Whether he will actually cross that line and become governor-elect is anyone’s guess, given how razor thin the polling has been in this race. Earlier in the day, the political forecasting outfit Sabato’s Crystal Ball predicted the race in favor of Cordray. Bluntly, DeWine’s running mate simply said, “it boils down to who wants it more. Every single time, it matters who wants it more.”

“It’s been a tough campaign,” said Husted, standing next to his wife, Tina. “This could be the closest governor’s race in the country.”

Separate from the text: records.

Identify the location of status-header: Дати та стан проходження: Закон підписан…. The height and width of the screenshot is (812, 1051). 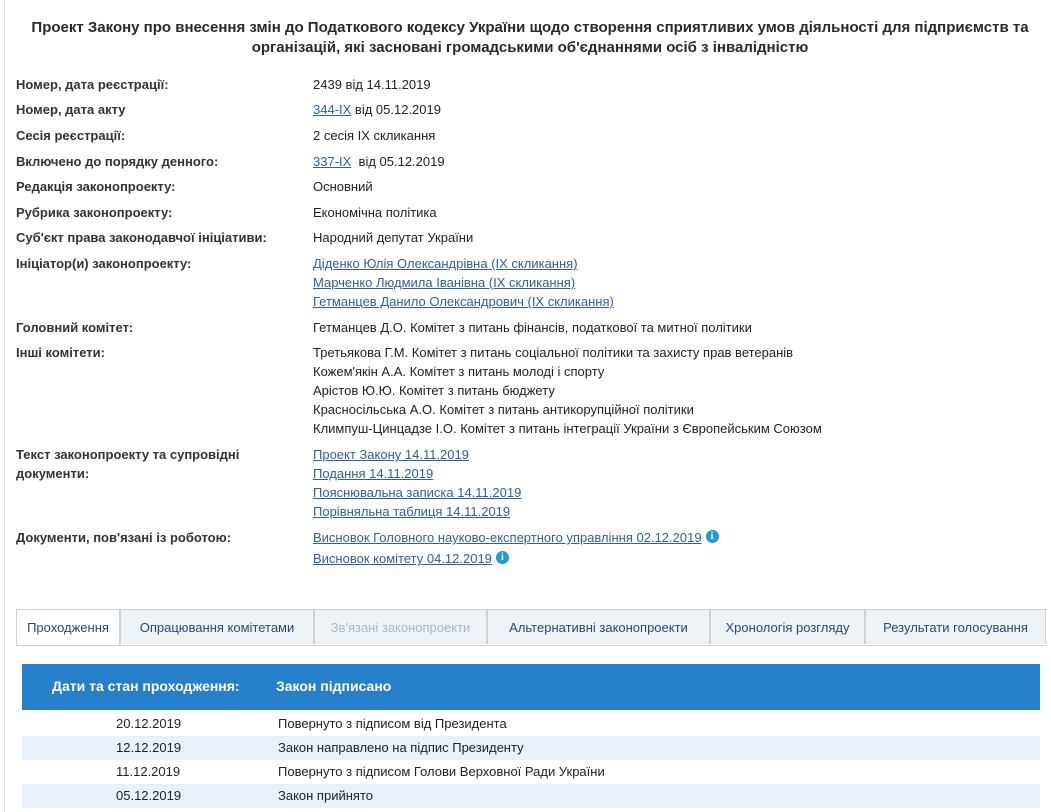
(531, 687).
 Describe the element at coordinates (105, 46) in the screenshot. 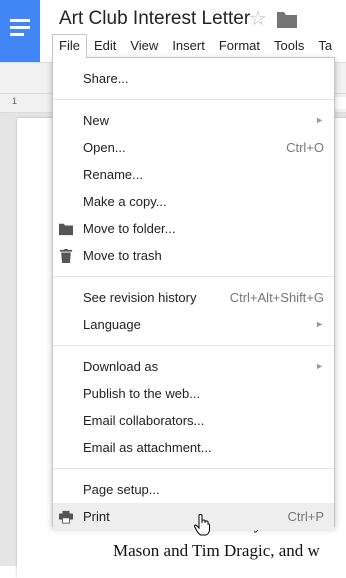

I see `menu-edit: Edit` at that location.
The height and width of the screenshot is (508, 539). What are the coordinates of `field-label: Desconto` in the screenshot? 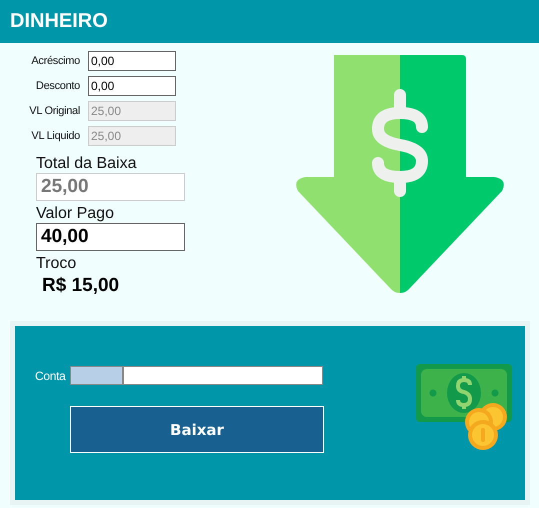 It's located at (57, 86).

DeWine’s event, a staple of the GOP political circuit as much as his summer ice cream social, was a who’s-who of local and state Republican candidates and officeholders, many seeking to replace each other in Columbus. Attendees included outgoing Ohio Auditor Dave Yost, who is running to replace DeWine as attorney general, along with state Sen. Frank LaRose, R-Hudson, who seeks to replace Husted as secretary of state, and state Rep. Keith Faber, R-Celina, who seeks to replace Yost as auditor. State Rep. Robert Sprague, R-Findlay, who is running for state treasurer, Ohio Supreme Court Justice Mary DeGenaro and U.S. Rep. Mike Turner, R-Dayton, also campaigned at the event.

U.S. Sen. Rob Portman, R-Ohio, his wife Jane, and Ohio Republican Party Chairwoman Jane Timken were also in attendance.

Elsewhere in the Miami Valley, Cordray hosted a rally in Dayton with his running mate Betty Sutton.